O governo brasileiro tem presente a importância e a diversidade do relacionamento bilateral, fundado no respeito e na confiança mútua. Temos trabalhado conjuntamente para promover o crescimento econômico e fomentar a geração de emprego e renda. Nossas relações compreendem a cooperação em áreas tão diversas como ciência e tecnologia, educação, energia, comércio e finanças, envolvendo governos, empresas e cidadãos dos dois países.
As práticas ilegais de interceptação das comunicações e dados de cidadãos, empresas e membros do governo brasileiro constituem fato grave, atentatório à soberania nacional e aos direitos individuais, e incompatível com a convivência democrática entre países amigos.
Tendo em conta a proximidade da programada visita de Estado a Washington ; e na ausência de tempestiva apuração do ocorrido, com as correspondentes explicações e o compromisso de cessar as atividades de interceptação ; não estão dadas as condições para a realização da visita na data anteriormente acordada.
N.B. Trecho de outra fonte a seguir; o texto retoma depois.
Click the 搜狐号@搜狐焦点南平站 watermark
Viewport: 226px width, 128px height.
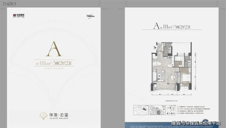[x=195, y=123]
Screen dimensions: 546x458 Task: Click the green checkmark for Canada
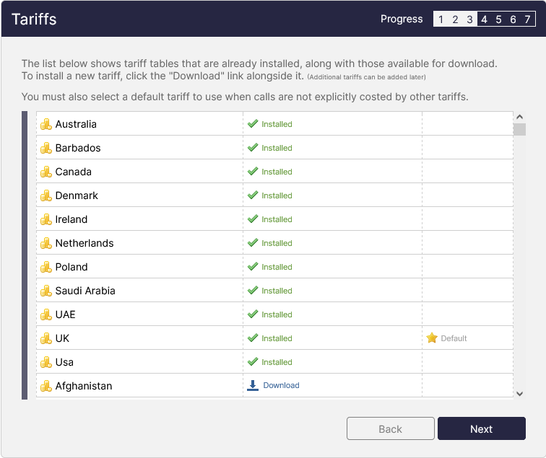click(253, 172)
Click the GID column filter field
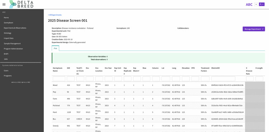 coord(71,79)
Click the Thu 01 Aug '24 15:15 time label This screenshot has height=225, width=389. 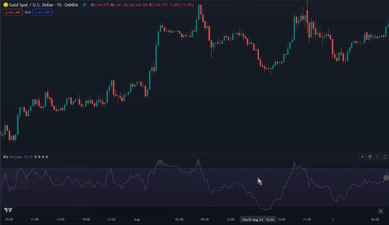(x=258, y=219)
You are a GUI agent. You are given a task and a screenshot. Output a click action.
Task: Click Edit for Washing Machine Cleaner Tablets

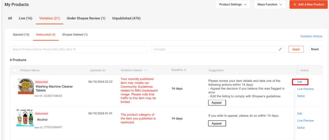click(x=300, y=82)
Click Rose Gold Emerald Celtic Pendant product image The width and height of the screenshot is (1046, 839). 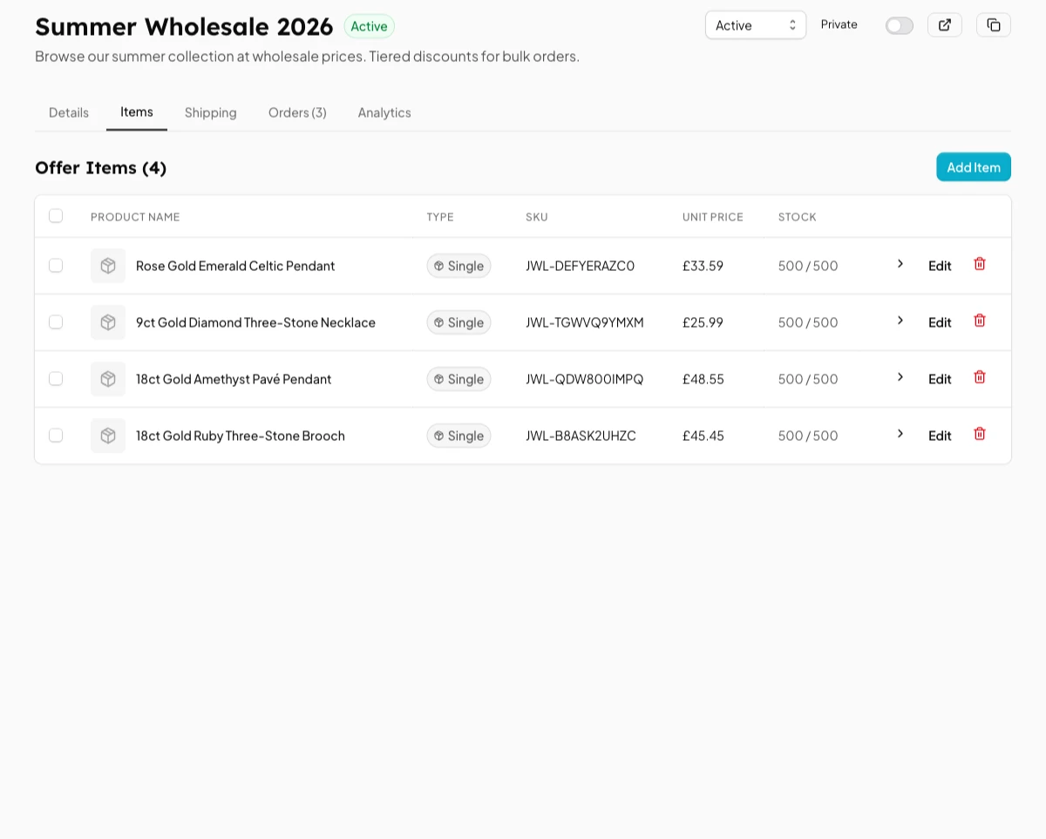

Dessa forma, os dois presidentes decidiram adiar a visita de Estado, pois os resultados desta visita não devem ficar condicionados a um tema cuja solução satisfatória para o Brasil ainda não foi alcançada.
O governo brasileiro confia em que, uma vez resolvida a questão de maneira adequada, a visita de Estado ocorra no mais breve prazo possível, impulsionando a construção de nossa parceria estratégica a patamares ainda mais altos.
Secretaria de Comunicação Social da
Presidência da República Federativa do Brasil
Nota da Casa Branca
Ontem, o presidente (Barack Obama) falou pelo telefone com a presidente do Brasil, Dilma Rousseff, dando seguimento ao diálogo que tiveram em São Petersburgo e à reunião entre a embaixadora (Susan) Rice e o ministro das Relações Exteriores do Brasil (Luiz Alberto Figueiro) na semana passada.
Os Estados Unidos e o Brasil desfrutam de uma parceria estratégica que tem por base os valores democráticos compartilhados e o desejo de levar diante um crescimento econômico de base ampla, com criação de empregos. O convite do presidente Obama à presidente Rousseff para a primeira visita de Estado de seu segundo mandato é um reflexo da importância que ele confere a essa crescente parceria mundial e à estreita conexão entre os povos dos Estados Unidos e do Brasil.
O presidente afirmou que compreende e lamenta as preocupações geradas no Brasil pelas revelações de supostas atividades de inteligência norte-americanas, e deixou claro que mantém o compromisso de trabalhar com a presidente Rousseff e seu governo, pelos canais diplomáticos, a fim de superar essa questão como fonte de tensão em nosso relacionamento bilateral.Como o presidente declarou anteriormente, ele ordenou uma ampla revisão da postura de inteligência dos Estados Unidos, mas esse processo demorará muitos meses a ser concluído. O presidente Obama e a presidente Rousseff aguardam positivamente a visita de Estado, que celebrará nosso amplo relacionamento e não deve ser obscurecida por uma questão bilateral isolada, não importa o quanto essa questão seja importante ou desafiadora. Por esse motivo, os presidentes concordaram em adiar a visita de Estado da presidente Rousseff a Washington marcada para o dia 23 de outubro.
O presidente Obama aguarda com esperança a oportunidade de receber a presidente Rousseff em Washington, em data a ser decidida por acordo. Outros importantes mecanismos de cooperação, entre os quais diálogos presidenciais sobre cooperação política, econômica, energética e de defesa, continuarão.